*** GIVEN RECORDS

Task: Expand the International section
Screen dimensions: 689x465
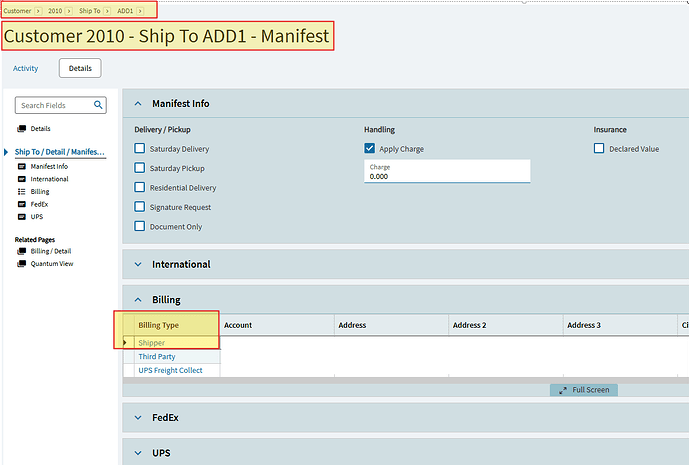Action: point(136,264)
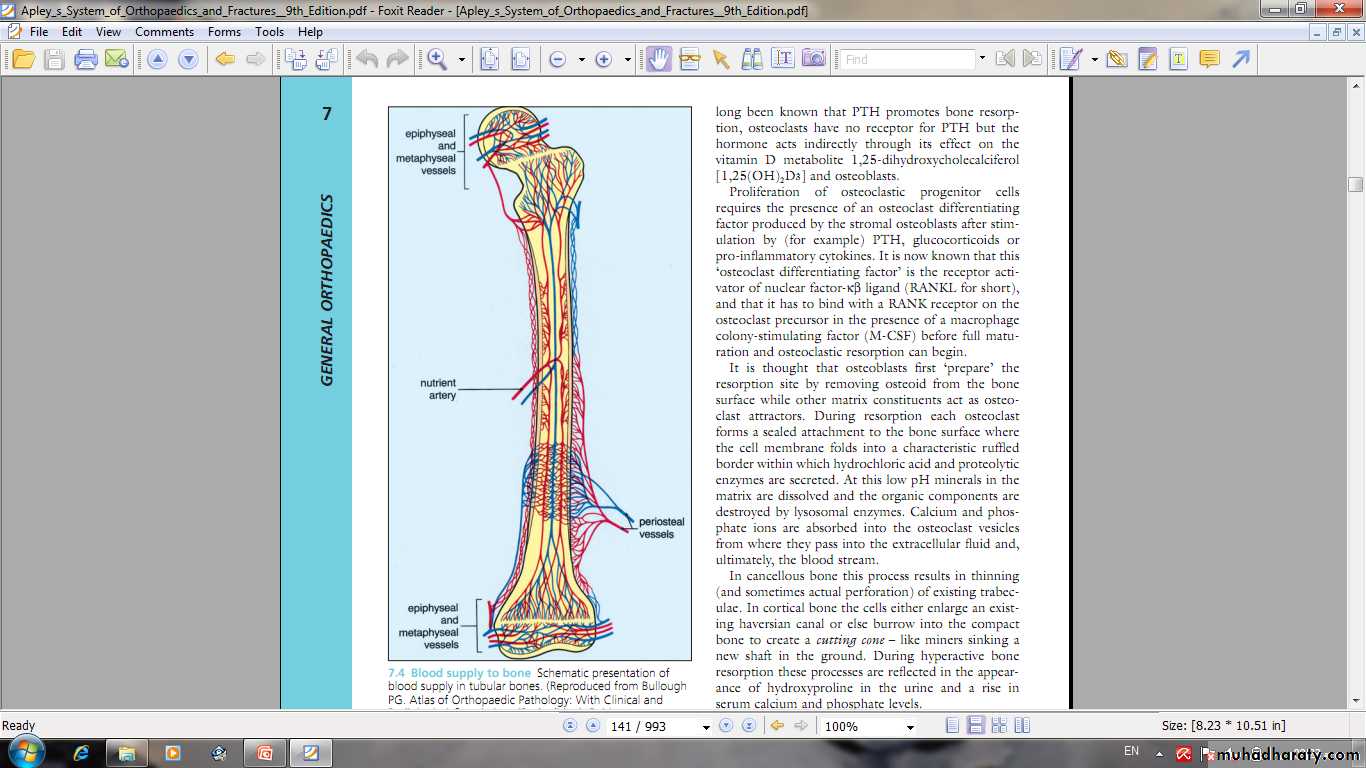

******
*** GIVEN RECORDS

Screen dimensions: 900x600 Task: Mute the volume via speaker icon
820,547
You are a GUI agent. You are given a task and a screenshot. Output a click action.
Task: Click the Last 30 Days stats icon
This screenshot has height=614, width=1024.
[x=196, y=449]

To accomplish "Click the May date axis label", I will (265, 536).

******

In the listing above, locate the line with "Screen dimensions: 900x600" and the line with "Task: Click the Last 30 Days stats icon", then extract exactly those lines and every line between them, and nothing more.

Screen dimensions: 900x600 Task: Mute the volume via speaker icon
820,547
You are a GUI agent. You are given a task and a screenshot. Output a click action.
Task: Click the Last 30 Days stats icon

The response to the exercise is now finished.